Only lines with the string "computer" should be returned from the data below.

Top of Supplied material

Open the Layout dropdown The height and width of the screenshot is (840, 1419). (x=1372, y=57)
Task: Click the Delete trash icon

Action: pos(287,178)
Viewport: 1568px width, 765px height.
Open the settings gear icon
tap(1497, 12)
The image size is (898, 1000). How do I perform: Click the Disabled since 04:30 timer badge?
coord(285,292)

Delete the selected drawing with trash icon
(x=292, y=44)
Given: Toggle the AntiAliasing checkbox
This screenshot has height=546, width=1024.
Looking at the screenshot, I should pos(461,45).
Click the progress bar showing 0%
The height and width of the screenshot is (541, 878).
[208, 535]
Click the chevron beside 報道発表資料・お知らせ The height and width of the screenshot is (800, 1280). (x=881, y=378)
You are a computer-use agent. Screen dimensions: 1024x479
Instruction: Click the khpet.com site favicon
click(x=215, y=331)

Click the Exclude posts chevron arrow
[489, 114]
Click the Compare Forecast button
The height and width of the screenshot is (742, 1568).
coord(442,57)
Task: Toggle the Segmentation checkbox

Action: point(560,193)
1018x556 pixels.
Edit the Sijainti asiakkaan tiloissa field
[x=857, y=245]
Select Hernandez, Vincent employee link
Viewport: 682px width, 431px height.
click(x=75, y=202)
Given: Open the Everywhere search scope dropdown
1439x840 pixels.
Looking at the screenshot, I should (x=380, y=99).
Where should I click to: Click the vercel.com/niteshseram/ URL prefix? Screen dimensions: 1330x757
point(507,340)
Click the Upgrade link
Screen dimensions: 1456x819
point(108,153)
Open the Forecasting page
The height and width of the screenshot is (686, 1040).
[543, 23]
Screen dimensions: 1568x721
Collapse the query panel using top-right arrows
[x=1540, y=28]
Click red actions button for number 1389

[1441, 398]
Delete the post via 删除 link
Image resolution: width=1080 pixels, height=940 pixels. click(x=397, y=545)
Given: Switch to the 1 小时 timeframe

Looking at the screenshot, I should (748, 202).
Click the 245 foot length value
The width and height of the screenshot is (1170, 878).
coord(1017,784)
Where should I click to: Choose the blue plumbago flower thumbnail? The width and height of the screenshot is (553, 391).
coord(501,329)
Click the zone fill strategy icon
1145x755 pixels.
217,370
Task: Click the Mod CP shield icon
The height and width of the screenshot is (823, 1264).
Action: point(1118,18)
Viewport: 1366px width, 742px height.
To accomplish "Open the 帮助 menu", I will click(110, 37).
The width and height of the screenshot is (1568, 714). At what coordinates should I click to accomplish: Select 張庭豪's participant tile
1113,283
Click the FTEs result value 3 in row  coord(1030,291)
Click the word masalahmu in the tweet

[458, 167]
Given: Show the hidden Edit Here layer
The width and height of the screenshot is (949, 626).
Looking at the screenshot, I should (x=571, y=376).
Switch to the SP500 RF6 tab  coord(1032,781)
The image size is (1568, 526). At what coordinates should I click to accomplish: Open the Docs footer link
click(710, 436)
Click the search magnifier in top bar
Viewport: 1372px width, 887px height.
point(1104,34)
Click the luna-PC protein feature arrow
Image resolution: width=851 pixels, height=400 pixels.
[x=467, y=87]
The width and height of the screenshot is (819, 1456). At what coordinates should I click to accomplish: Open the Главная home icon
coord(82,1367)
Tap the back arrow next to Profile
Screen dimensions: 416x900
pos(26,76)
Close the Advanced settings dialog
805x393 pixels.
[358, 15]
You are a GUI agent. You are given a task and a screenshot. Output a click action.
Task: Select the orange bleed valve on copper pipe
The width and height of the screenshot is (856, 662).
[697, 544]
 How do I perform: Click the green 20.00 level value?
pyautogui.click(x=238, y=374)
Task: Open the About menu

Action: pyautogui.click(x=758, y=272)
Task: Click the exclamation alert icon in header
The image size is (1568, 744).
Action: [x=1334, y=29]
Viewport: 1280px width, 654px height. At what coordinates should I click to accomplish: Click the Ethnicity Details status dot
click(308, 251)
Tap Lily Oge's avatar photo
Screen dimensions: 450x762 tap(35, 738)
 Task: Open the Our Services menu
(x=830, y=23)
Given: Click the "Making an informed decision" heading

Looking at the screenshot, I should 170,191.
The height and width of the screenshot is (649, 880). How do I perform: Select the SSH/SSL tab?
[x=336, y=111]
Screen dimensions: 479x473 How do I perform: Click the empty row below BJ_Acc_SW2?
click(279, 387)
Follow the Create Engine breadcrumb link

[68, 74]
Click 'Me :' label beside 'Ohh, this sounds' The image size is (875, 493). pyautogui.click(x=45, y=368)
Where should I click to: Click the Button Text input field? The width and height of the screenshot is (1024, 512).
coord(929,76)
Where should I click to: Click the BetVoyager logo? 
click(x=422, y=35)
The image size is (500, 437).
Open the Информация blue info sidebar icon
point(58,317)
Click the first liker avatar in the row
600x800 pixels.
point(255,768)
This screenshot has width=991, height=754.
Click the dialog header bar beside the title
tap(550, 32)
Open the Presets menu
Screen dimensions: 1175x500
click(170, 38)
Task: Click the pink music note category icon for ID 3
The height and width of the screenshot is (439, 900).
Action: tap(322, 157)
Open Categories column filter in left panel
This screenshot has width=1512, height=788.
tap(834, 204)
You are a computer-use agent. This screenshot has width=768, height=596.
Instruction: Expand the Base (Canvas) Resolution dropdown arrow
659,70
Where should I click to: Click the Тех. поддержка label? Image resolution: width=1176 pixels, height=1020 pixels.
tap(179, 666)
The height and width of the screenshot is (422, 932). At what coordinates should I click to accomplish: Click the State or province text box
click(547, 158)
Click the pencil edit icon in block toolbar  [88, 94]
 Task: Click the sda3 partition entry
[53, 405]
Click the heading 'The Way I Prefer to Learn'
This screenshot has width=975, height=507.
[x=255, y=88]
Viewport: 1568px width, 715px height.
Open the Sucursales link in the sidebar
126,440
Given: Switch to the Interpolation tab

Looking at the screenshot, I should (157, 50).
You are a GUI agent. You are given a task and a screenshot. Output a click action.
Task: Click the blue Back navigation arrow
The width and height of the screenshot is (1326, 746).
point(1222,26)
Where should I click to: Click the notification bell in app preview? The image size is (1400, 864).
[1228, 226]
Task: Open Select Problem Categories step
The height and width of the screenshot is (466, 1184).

Bottom of Supplied material

* _Finished exercise_
You are a computer-use agent. Screen dimensions: 1024x479
You are a computer-use agent. This screenshot has width=768, height=596.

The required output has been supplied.